* **What the exercise asks**:
Give back all of the data verbatim.

* **Input records**:
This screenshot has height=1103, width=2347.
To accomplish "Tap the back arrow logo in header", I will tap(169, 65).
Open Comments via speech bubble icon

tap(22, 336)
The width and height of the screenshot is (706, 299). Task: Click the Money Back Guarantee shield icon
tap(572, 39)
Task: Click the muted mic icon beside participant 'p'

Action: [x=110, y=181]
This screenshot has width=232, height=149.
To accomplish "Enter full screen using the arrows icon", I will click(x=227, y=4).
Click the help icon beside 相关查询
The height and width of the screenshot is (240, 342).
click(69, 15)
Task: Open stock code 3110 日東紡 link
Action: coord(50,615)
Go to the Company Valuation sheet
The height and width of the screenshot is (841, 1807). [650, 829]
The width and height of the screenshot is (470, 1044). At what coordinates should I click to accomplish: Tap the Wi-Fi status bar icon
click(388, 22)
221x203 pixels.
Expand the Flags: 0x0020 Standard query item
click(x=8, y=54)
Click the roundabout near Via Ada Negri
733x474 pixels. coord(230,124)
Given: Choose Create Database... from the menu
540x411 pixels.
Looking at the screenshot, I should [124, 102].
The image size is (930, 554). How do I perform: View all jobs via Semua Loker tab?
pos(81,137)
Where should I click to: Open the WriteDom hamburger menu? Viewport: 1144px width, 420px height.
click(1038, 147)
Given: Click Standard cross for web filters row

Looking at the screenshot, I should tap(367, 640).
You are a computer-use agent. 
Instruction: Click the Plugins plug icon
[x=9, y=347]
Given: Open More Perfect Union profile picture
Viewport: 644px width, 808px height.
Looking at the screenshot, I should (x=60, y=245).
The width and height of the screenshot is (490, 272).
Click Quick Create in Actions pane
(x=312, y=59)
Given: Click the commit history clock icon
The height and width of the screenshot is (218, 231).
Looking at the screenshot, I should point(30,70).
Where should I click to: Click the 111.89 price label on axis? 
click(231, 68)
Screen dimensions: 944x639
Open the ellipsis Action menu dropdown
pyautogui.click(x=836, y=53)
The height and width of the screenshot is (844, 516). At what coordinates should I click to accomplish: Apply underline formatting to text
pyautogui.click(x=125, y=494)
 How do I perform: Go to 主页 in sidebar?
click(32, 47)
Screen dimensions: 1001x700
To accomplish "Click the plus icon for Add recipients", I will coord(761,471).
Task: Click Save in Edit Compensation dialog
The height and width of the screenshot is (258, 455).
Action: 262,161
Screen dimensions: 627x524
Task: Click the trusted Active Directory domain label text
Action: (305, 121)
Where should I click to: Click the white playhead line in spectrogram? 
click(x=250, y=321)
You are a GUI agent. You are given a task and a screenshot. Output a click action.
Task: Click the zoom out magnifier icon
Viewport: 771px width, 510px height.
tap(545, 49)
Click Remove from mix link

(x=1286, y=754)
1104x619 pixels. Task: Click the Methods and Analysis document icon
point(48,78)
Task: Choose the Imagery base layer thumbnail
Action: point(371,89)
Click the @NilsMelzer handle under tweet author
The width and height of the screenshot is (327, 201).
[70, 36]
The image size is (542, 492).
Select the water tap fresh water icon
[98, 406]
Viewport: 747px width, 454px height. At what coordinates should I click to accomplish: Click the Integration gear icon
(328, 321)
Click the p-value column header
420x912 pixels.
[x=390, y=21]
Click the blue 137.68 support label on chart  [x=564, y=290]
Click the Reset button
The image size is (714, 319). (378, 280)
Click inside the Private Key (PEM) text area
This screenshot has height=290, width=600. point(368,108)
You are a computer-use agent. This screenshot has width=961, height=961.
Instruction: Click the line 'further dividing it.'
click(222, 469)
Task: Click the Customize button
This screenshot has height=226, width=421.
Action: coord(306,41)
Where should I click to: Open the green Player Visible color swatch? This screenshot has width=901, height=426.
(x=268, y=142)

* **Task solution**:
This screenshot has height=1103, width=2347.
To accomplish "Tap the back arrow logo in header", I will tap(169, 65).
Open Comments via speech bubble icon

tap(22, 336)
The width and height of the screenshot is (706, 299). Task: Click the Money Back Guarantee shield icon
tap(572, 39)
Task: Click the muted mic icon beside participant 'p'

Action: [x=110, y=181]
This screenshot has width=232, height=149.
To accomplish "Enter full screen using the arrows icon", I will click(x=227, y=4).
Click the help icon beside 相关查询
The height and width of the screenshot is (240, 342).
click(69, 15)
Task: Open stock code 3110 日東紡 link
Action: coord(50,615)
Go to the Company Valuation sheet
The height and width of the screenshot is (841, 1807). [650, 829]
The width and height of the screenshot is (470, 1044). At what coordinates should I click to accomplish: Tap the Wi-Fi status bar icon
click(388, 22)
221x203 pixels.
Expand the Flags: 0x0020 Standard query item
click(x=8, y=54)
Click the roundabout near Via Ada Negri
733x474 pixels. coord(230,124)
Given: Choose Create Database... from the menu
540x411 pixels.
Looking at the screenshot, I should [124, 102].
The image size is (930, 554). How do I perform: View all jobs via Semua Loker tab?
pos(81,137)
Where should I click to: Open the WriteDom hamburger menu? Viewport: 1144px width, 420px height.
click(1038, 147)
Given: Click Standard cross for web filters row

Looking at the screenshot, I should tap(367, 640).
You are a computer-use agent. 
Instruction: Click the Plugins plug icon
[x=9, y=347]
Given: Open More Perfect Union profile picture
Viewport: 644px width, 808px height.
Looking at the screenshot, I should (x=60, y=245).
The width and height of the screenshot is (490, 272).
Click Quick Create in Actions pane
(x=312, y=59)
Given: Click the commit history clock icon
The height and width of the screenshot is (218, 231).
Looking at the screenshot, I should point(30,70).
Where should I click to: Click the 111.89 price label on axis? 
click(231, 68)
Screen dimensions: 944x639
Open the ellipsis Action menu dropdown
pyautogui.click(x=836, y=53)
The height and width of the screenshot is (844, 516). At what coordinates should I click to accomplish: Apply underline formatting to text
pyautogui.click(x=125, y=494)
 How do I perform: Go to 主页 in sidebar?
click(32, 47)
Screen dimensions: 1001x700
To accomplish "Click the plus icon for Add recipients", I will coord(761,471).
Task: Click Save in Edit Compensation dialog
The height and width of the screenshot is (258, 455).
Action: 262,161
Screen dimensions: 627x524
Task: Click the trusted Active Directory domain label text
Action: (305, 121)
Where should I click to: Click the white playhead line in spectrogram? 
click(x=250, y=321)
You are a GUI agent. You are given a task and a screenshot. Output a click action.
Task: Click the zoom out magnifier icon
Viewport: 771px width, 510px height.
tap(545, 49)
Click Remove from mix link

(x=1286, y=754)
1104x619 pixels. Task: Click the Methods and Analysis document icon
point(48,78)
Task: Choose the Imagery base layer thumbnail
Action: point(371,89)
Click the @NilsMelzer handle under tweet author
The width and height of the screenshot is (327, 201).
[70, 36]
The image size is (542, 492).
Select the water tap fresh water icon
[98, 406]
Viewport: 747px width, 454px height. At what coordinates should I click to accomplish: Click the Integration gear icon
(328, 321)
Click the p-value column header
420x912 pixels.
[x=390, y=21]
Click the blue 137.68 support label on chart  [x=564, y=290]
Click the Reset button
The image size is (714, 319). (378, 280)
Click inside the Private Key (PEM) text area
This screenshot has height=290, width=600. point(368,108)
You are a computer-use agent. This screenshot has width=961, height=961.
Instruction: Click the line 'further dividing it.'
click(222, 469)
Task: Click the Customize button
This screenshot has height=226, width=421.
Action: coord(306,41)
Where should I click to: Open the green Player Visible color swatch? This screenshot has width=901, height=426.
(x=268, y=142)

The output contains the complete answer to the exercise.